MARTIN: So, you are - now, though, you were kind enough to come in and talk to us as George Van Patten, also known as Jorge Cervantes. Is this is a change, now? Do you feel that it's okay to come out into the open...

Mr. VAN PATTEN: Well, yeah, you know...

MARTIN: ...more or less?

Mr. VAN PATTEN: ...it's been a bit scary, to be honest. It's been on the Internet. People have figured it out. But now is a good time, I think, for me to come out of the closet because, for example, the Obama administration has a hands-off policy toward medical marijuana. And people are understanding that putting the sick people in jail is not really humane or practical, especially when they could be getting tax revenue from cannabis.

And then, too, in the society, you can also see that things are changing. There are programs like "Weeds" on television, and then the other, like the "Harold And Kumar" movies. And I looked it up on Wikipedia yesterday, and there's 150 different movies or more that mention cannabis, or are specifically about cannabis. So I think things are changing.

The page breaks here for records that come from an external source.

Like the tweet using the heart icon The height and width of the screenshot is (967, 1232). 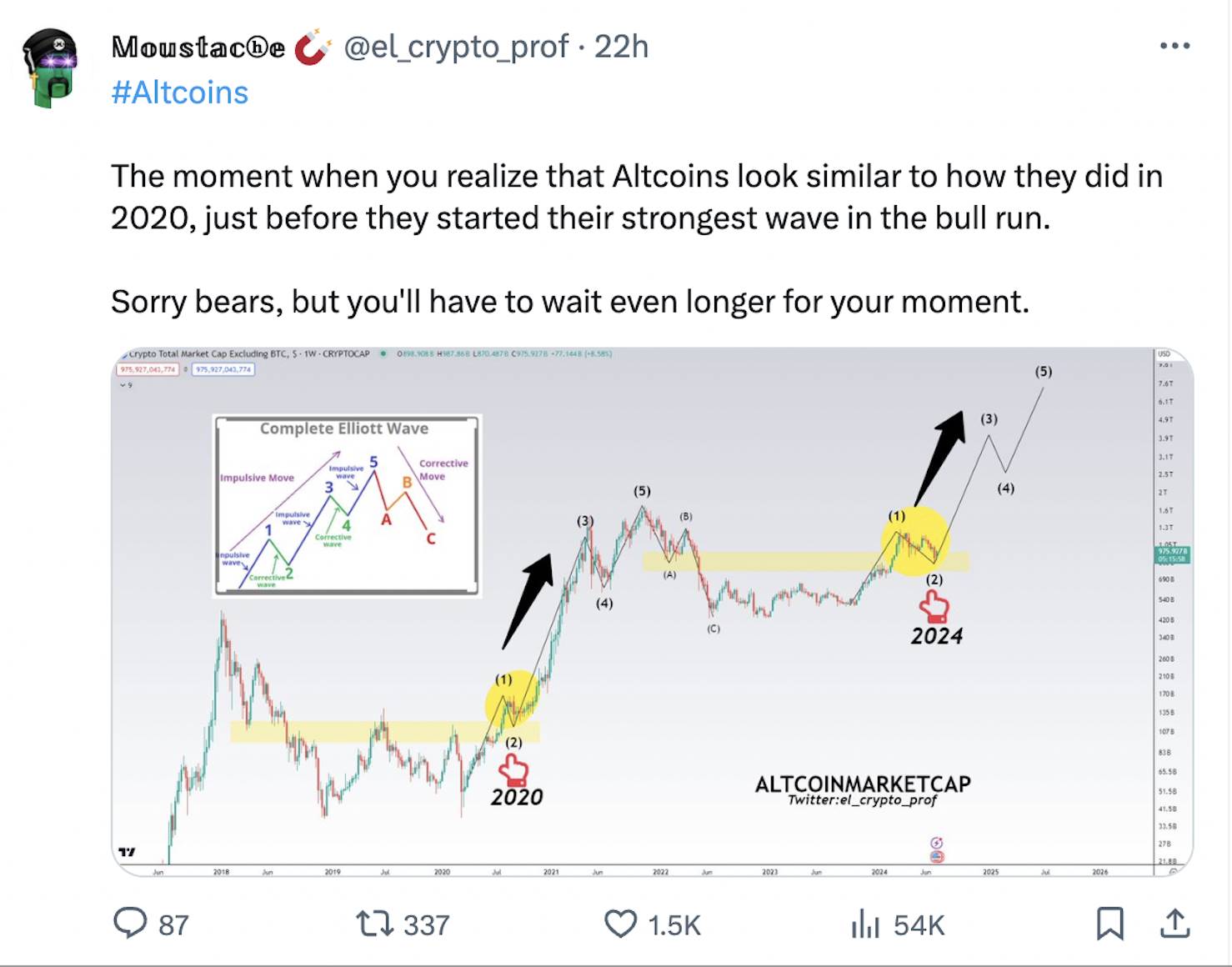pyautogui.click(x=620, y=924)

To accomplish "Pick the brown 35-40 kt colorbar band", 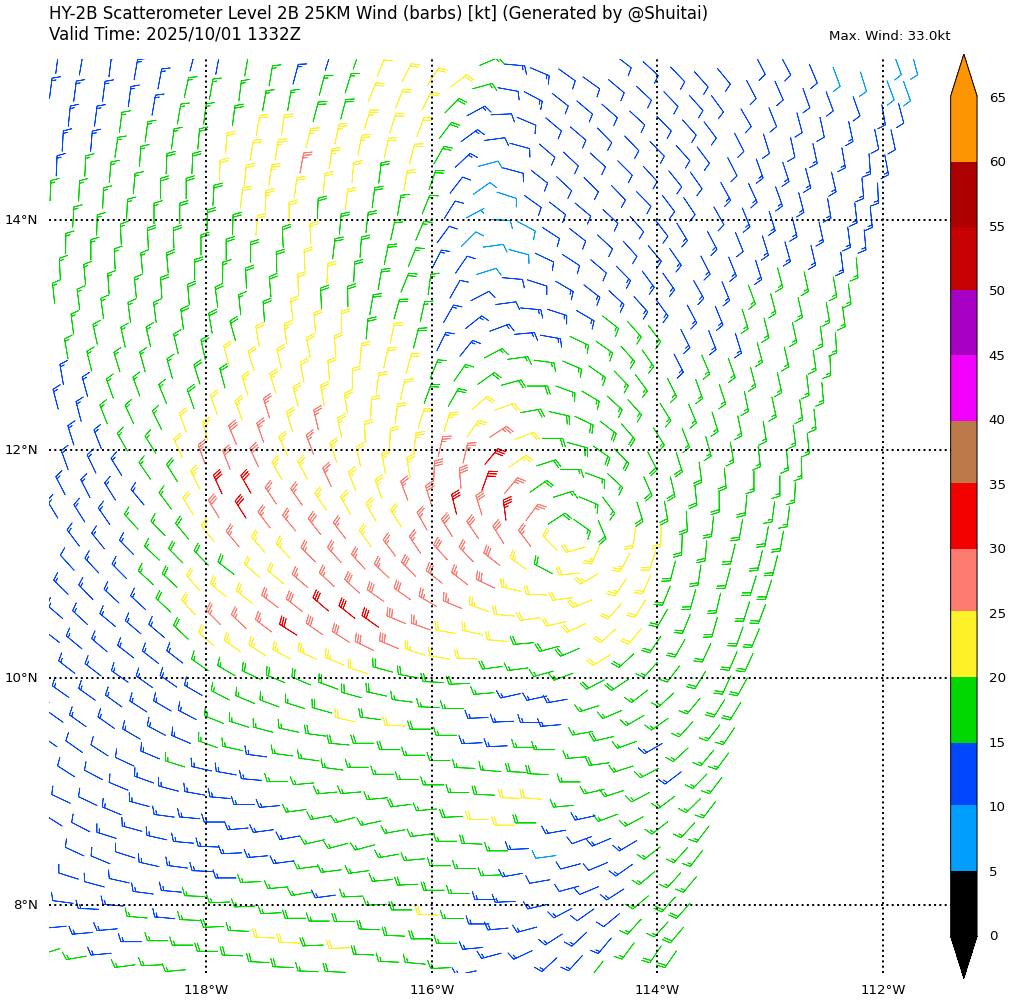I will tap(963, 452).
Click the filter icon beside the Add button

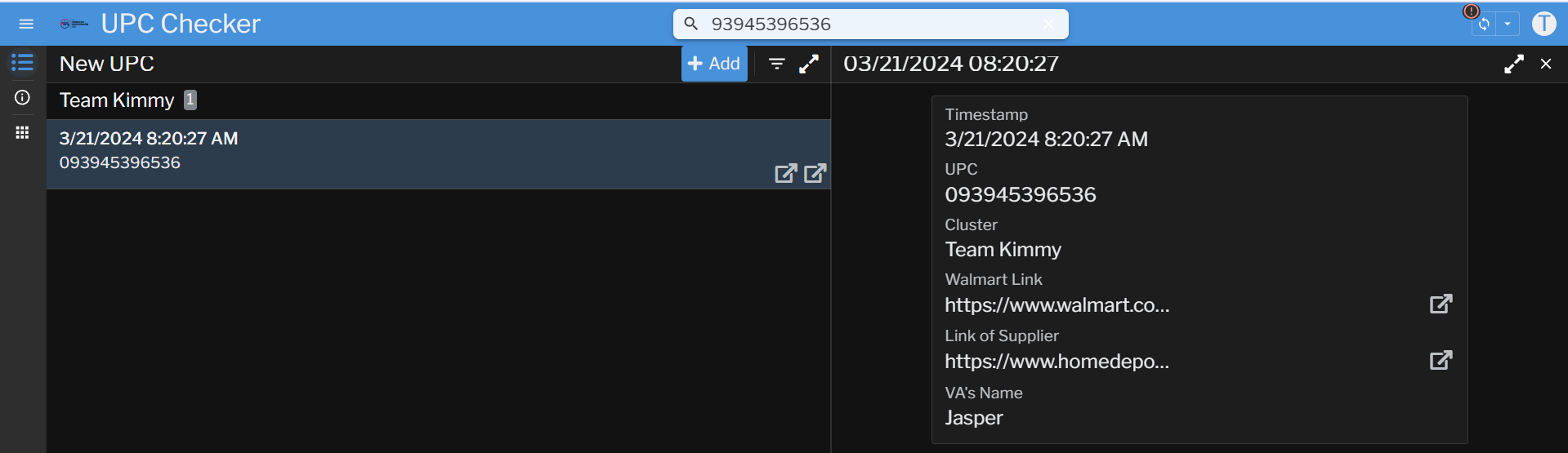pyautogui.click(x=776, y=64)
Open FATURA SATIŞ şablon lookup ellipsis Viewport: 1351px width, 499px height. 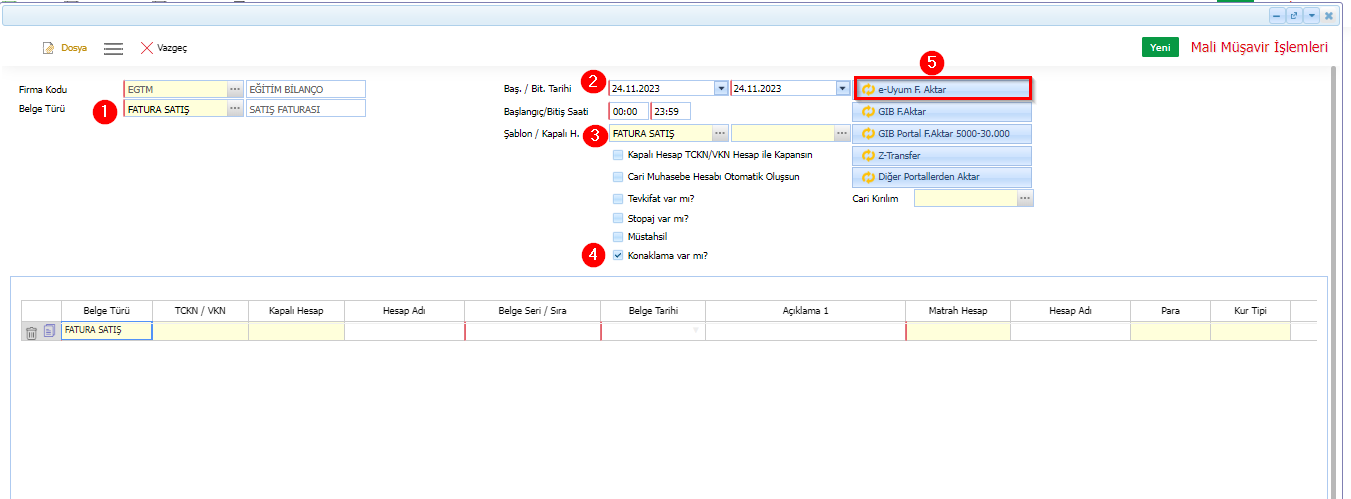pyautogui.click(x=720, y=133)
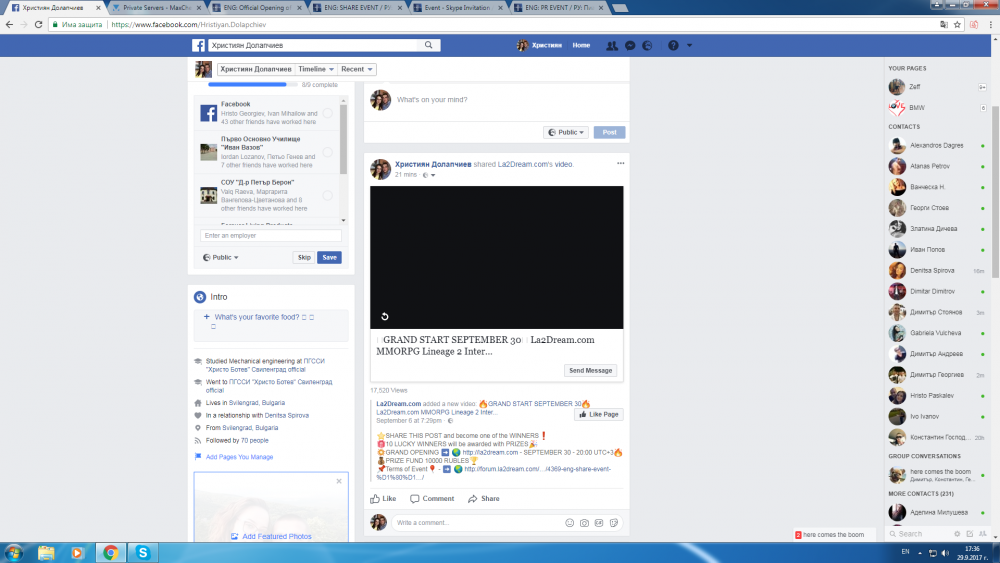Open Friend Requests icon in header
1000x563 pixels.
pyautogui.click(x=612, y=46)
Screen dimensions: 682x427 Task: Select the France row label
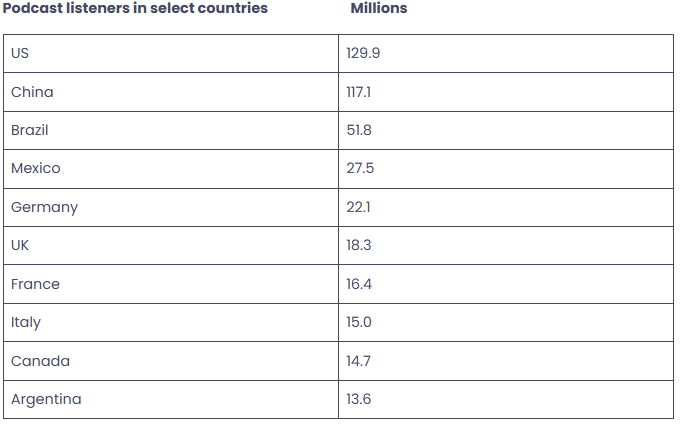coord(35,284)
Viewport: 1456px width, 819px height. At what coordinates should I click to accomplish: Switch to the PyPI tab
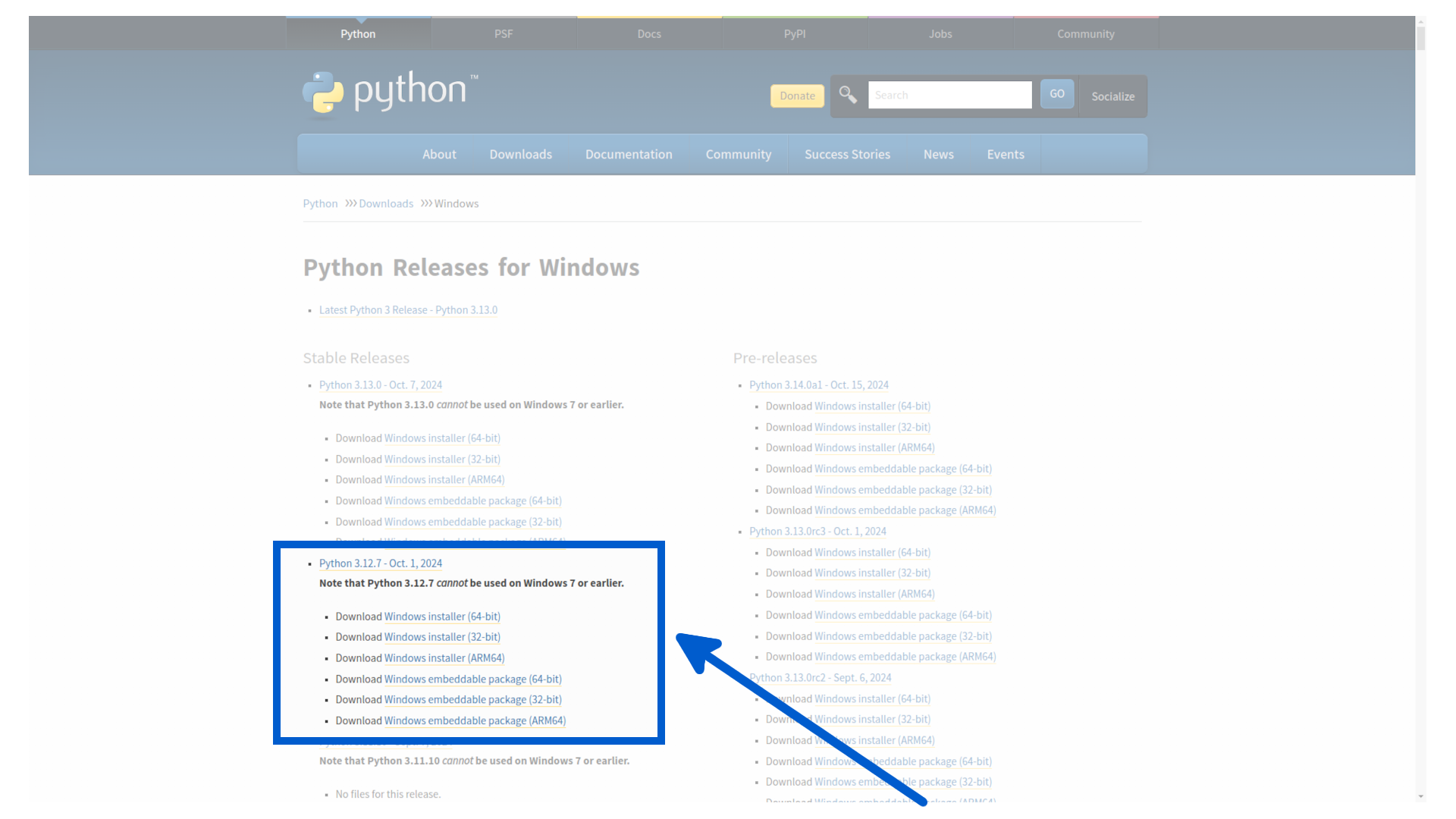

MARTIN: I take your point that that there are legal substances like tobacco or like alcohol that can have even more significant health effects than marijuana, and I'm interested in your view of why it is that some substances are tolerated and some are not.

Mr. VAN PATTEN: It's cultural, mainly. Alcohol's always been accepted. It's the lawyers' drink, you know. Everybody drinks to feel macho and stuff. It's - the military drinks, you know. That's one of the things. It's also cultural, with wines and beers and whatnot, and then hard spirits, you know, Kentucky bourbon and scotch, like that.

But with the cannabis, it came from the East, in general, and it came from Mexico, and it was not as well disseminated as alcohol was. And it didn't make you aggressive. It made you passive. And the people that smoked it were easy to distinguish. In America, at first, it was the Mexicans and black musicians, and they were social outcasts like that.

MARTIN: So, you think it's a matter of not the properties of the substance itself, but who was initially using it that made it illegitimate?

Mr. VAN PATTEN: Who was usually - originally using it, yeah, exactly. And also the properties. It's what it does to you. It makes you more passive, and in a lot of ways introverted, for some people. And socially, that's not accepted everywhere.

MARTIN: I take your point that, in a way, you're fighting a cultural stigma that's connected to people as opposed to the substance. But then I also wonder whether you're drive to achieve greater acceptance for this drug is fighting against other trends in society, where people think, you know, we don't really need these external things, anyway. We can just...

Mr. VAN PATTEN: Oh, right.

MARTIN: ...deal with ourselves. You know, we don't really need mood-altering substances.

Mr. VAN PATTEN: Well, that's...

MARTIN: We should try to get away from them.

Mr. VAN PATTEN: That's people talking out of both sides of their mouth, because they'll say that, but at the same time the pharmaceutical companies are filling everybody up with dope, non-stop. And they're having drug solutions for everything. My brother - or, let's see, my nephew - had to take Ritalin because he got in a fight at school and they said he was too aggressive.

And when I lived up in B.C., Canada, one school system had 30 percent of the kids under - well, it was like 11 or 12 of young males, 11 or 12 - they were all taking Ritalin - one school system, you know. That's a hell of a lot of kids. So they're saying this on one side: Yes, we want to control you, but we want to do it our way. But if the society pressures are too much on you, you have to look back to the society and let us solve the problem rather than you trying to make your own solutions.

MARTIN: That was George Van Patten, also known as Jorge Cervantes. He - both of them, one or the other, both of them - are the author of the definite reference guide to growing marijuana. It's called "Marijuana Growing Basics." You will find it in many schools where they teach the growing of medical marijuana. And he was kind enough to join us from San Francisco. Thank you for joining us.

Mr. VAN PATTEN: Thank you very much.